By Tom Cheyney, Small Times Senior Contributing Editor
May 31, 2007 — A particularly compelling discussion among panelists from industry and academia at the NSTI Nanotech 2007 conference (May 21 – 24 in Santa Clara, Calif.) examined technical barriers to — and recent advancements in — nanomanufacturing. The frank exchange centered on successful integration of nanoelements with micro/nano structures and devices, and challenges to scaling up nanotech products to commercial volumes.
Several panelists emphasized the importance of drawing on the know-how of other industries, especially the semiconductor-manufacturing sector, to accelerate nanoproducts’ progress into production and the marketplace. Pointing to the chipmaking industry as “a good model to use,” MEMS industry consultant Roger Grace declared, “We need to learn from past experiences, we have to build on what we know.”
The creation and implementation of industry standards, support of R&D efforts, roadmapping, and establishment of a dedicated equipment, metrology, and packaging supplier infrastructure were among the lessons that nanomanufacturers could learn from the semiconductor community, according to Grace.

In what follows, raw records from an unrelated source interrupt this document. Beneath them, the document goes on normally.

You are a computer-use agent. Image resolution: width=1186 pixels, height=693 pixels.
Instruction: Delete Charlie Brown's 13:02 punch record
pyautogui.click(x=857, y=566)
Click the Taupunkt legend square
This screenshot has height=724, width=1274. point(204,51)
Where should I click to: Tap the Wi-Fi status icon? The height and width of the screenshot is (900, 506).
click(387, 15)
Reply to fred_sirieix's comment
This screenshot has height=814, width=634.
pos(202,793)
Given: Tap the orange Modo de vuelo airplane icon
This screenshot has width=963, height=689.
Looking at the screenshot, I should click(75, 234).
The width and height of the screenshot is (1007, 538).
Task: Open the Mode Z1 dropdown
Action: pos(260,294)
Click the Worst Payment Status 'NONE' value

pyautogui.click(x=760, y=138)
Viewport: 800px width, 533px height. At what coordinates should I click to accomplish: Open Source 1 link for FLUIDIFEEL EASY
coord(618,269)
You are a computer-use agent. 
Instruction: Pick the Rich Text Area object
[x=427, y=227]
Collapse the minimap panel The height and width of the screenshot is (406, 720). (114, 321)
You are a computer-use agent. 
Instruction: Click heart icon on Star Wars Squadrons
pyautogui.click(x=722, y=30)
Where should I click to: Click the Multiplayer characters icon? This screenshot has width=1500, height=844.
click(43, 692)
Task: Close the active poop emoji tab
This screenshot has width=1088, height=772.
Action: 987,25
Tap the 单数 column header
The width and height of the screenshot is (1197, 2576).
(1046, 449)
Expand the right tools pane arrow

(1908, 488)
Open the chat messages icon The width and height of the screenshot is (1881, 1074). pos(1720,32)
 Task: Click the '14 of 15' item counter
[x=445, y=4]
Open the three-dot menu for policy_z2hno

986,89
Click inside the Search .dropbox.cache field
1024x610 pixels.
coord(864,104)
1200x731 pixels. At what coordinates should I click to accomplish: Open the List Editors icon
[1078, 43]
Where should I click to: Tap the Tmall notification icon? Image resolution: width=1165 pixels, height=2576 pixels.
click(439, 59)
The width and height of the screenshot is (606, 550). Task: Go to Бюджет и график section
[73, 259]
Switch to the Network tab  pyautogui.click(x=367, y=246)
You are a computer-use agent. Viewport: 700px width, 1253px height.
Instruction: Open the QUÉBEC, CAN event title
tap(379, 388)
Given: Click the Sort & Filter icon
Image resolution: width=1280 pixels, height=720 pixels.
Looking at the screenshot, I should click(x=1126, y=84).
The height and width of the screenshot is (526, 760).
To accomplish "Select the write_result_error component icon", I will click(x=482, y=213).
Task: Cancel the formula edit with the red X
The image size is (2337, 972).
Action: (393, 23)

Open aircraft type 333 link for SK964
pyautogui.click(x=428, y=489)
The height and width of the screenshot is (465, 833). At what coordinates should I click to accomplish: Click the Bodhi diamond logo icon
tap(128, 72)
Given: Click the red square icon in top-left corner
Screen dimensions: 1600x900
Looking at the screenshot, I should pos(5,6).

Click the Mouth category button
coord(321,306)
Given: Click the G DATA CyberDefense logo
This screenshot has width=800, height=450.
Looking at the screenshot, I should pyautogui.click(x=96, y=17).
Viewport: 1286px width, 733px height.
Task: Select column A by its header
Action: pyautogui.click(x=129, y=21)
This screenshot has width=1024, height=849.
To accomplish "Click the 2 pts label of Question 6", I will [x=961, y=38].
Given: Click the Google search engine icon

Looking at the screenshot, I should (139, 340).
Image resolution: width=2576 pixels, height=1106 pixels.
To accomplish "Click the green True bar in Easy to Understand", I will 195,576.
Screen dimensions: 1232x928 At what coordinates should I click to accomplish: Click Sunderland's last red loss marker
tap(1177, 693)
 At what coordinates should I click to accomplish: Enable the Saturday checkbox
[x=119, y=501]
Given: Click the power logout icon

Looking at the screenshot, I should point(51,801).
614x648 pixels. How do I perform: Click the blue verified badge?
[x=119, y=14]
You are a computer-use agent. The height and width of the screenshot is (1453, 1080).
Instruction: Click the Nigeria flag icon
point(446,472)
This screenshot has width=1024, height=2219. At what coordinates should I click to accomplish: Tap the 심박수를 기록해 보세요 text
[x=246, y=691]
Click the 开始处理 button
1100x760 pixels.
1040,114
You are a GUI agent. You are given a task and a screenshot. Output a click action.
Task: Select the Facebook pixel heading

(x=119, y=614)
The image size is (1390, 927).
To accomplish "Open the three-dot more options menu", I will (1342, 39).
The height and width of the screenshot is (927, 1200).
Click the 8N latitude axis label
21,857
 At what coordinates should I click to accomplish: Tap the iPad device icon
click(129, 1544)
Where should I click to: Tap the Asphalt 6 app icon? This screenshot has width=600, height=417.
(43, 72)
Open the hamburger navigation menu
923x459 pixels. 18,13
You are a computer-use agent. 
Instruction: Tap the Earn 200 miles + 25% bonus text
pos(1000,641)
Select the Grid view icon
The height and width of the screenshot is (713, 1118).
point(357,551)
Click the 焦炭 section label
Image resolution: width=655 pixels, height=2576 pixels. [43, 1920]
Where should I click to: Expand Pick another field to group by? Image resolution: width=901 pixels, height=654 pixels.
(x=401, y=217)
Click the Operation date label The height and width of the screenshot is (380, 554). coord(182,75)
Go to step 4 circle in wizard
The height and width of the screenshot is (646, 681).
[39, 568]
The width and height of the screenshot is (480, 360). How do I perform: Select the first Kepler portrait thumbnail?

“The semiconductor model is the only one that will work for nanotechnology, with the exception of self-assembly,” said Brent Segal, COO/cofounder of Nantero. “Nanotechnology is mostly physical chemistry,” adding later that “the enemy of semiconductors is dirt. Even with the diversity of nanotechnologies, contamination control and reliability remain issues.” He mentioned that Nantero has successfully integrated its carbon nanotube-enabled NRAM devices into CMOS process flows in the Gresham, OR, chip fab operated by its partner (originally LSI Logic, now ON Semiconductor), without adding any new tools to the production line.
“How do you organize nanowires on a substrate?” asked Loucas Tsakalakos, staff scientist with GE Global Research. He reiterated the importance of understanding the controlled synthesis of “ordered nanostructures” and other fundamentals, citing materials incompatibility, alignment and positioning (vertically and horizontally), arbitrary patterns, and other technical challenges to “heterogeneous, multiscale materials and device” integration and manufacturability.
Several panelists identified metrology equipment as a “key bottleneck for advancing nanotechnology,” offering their views of specific tools and methods that have room for improvement.
Tsakalakos said that contact resistance needs to more accurately and repeatably measure nanowires, in order to determine their actual properties. Nantero’s Segal noted the challenge of measuring grain boundaries and other small structures of importance in “molecular-scale engineering.” Ahmed Busnaina, panel moderator and director of the NSF Center for High-Rate Nanomanufacturing (CHN) at Northeastern University, would welcome techniques and tools for in situ, fast measurement of defects and other anomalies over large areas, but “doesn’t see a good solution on the horizon.”
Busnaina and fellow professor Harry Stephanou of the University of Texas (Arlington) pointed out the great variety of applications and materials — and their relative immaturity — in the nano realm as well as the fragmentation of the micro/nano markets.
Stephanou urged “universities to do more than just research,” chiding higher-education institutions for the “lack of evolution in PhD programs” in the area of entrepreneurial skills. He also cited the “difficulties of having standard tools” and with the tools themselves, which makes it “less clear to know how to set up a [nano] fab,” as well as the complexities of “establishing a packaging infrastructure” because of the inherent diversity of nanotechnologies and materials.
Busnaina agreed that there is common ground between semiconductors and emerging nanoelectronics devices, but said the nanomaterials side has some key differences with the chip world, noting that specific applications have a great impact on how to develop and determine processes.
He said CHN tries to “bridge the gap between scientific research and the creation of commercial products” with the implementation of “processes and tools that will enable high-rate, high-volume, bottom-up precision manufacturing.” Part of the center’s nanoprocess standardization efforts focuses on the creation and development of what Busnaina calls “nanotemplates,” which will facilitate “guided self-assembly of nanoelements,” such as single-walled carbon nanotubes and polymers.